MATERIAL FOR THIS EXERCISE section start

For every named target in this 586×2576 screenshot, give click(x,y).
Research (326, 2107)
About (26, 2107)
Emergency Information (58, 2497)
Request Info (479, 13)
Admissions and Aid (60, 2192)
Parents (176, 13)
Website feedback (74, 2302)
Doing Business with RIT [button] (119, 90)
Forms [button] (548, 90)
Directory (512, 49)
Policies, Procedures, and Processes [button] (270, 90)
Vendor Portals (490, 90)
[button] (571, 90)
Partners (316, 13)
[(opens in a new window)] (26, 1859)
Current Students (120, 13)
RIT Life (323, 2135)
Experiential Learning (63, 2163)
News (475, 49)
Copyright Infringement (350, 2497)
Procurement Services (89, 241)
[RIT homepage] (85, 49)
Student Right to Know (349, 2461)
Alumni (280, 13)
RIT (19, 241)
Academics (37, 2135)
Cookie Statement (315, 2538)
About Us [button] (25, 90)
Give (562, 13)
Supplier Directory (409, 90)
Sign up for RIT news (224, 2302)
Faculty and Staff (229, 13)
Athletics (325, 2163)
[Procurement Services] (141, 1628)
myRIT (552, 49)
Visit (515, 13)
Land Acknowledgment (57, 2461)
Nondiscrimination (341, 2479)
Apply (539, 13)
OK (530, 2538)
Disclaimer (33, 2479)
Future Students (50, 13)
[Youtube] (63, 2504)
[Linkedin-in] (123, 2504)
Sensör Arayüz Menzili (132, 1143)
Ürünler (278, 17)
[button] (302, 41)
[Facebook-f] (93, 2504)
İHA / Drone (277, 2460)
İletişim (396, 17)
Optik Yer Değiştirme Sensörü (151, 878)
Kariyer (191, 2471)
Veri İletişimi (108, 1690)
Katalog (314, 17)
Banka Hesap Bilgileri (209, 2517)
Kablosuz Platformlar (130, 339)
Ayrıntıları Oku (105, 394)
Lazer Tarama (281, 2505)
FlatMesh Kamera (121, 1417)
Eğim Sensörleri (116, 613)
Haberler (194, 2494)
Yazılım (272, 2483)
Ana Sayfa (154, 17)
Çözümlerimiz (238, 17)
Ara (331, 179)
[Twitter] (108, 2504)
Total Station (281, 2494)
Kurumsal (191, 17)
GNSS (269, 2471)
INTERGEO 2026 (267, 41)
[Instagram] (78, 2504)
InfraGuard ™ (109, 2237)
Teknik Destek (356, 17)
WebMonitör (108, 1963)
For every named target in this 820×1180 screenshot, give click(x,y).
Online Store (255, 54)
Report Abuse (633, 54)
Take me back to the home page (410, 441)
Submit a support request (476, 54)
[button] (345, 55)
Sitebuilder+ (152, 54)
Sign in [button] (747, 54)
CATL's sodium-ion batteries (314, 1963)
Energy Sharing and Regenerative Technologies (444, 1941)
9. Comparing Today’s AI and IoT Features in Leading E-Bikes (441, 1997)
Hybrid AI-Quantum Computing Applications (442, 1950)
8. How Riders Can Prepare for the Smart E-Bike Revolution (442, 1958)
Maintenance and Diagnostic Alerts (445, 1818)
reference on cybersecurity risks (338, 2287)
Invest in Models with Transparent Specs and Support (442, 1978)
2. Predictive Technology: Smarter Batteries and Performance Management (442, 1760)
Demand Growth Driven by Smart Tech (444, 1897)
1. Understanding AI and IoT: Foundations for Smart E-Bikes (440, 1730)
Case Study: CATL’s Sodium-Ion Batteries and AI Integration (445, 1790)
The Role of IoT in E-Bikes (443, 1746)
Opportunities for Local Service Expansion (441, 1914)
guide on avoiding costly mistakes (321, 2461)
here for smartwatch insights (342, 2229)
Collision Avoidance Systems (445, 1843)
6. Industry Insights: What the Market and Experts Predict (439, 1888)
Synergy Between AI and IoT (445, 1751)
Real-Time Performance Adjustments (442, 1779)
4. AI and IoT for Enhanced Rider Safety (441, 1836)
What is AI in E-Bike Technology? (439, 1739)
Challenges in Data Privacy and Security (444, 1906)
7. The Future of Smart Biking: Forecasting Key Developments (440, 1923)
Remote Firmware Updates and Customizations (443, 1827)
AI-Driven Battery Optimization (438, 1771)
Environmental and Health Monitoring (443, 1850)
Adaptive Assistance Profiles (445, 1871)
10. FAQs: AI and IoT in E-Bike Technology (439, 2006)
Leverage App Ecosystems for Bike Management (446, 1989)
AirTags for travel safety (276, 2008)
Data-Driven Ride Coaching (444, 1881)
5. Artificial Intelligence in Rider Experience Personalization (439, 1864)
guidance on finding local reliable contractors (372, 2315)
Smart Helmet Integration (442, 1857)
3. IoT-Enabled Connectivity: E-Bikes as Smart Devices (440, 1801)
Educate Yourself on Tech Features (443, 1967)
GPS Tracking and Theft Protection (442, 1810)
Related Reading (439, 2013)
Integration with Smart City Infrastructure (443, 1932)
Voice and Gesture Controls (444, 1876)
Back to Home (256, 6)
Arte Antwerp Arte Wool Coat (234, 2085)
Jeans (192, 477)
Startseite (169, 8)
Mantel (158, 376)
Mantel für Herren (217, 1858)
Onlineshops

MATERIAL FOR THIS EXERCISE section end

- WHAT YOU SHOULD DO -
In the entries above, find the line with "Remote Firmware Updates" and the line with "Integration with Smart", then restate word for word both of them and every line between, with nothing more.

- SOLUTION TO THE EXERCISE -
Remote Firmware Updates and Customizations (443, 1827)
AI-Driven Battery Optimization (438, 1771)
Environmental and Health Monitoring (443, 1850)
Adaptive Assistance Profiles (445, 1871)
10. FAQs: AI and IoT in E-Bike Technology (439, 2006)
Leverage App Ecosystems for Bike Management (446, 1989)
AirTags for travel safety (276, 2008)
Data-Driven Ride Coaching (444, 1881)
5. Artificial Intelligence in Rider Experience Personalization (439, 1864)
guidance on finding local reliable contractors (372, 2315)
Smart Helmet Integration (442, 1857)
3. IoT-Enabled Connectivity: E-Bikes as Smart Devices (440, 1801)
Educate Yourself on Tech Features (443, 1967)
GPS Tracking and Theft Protection (442, 1810)
Related Reading (439, 2013)
Integration with Smart City Infrastructure (443, 1932)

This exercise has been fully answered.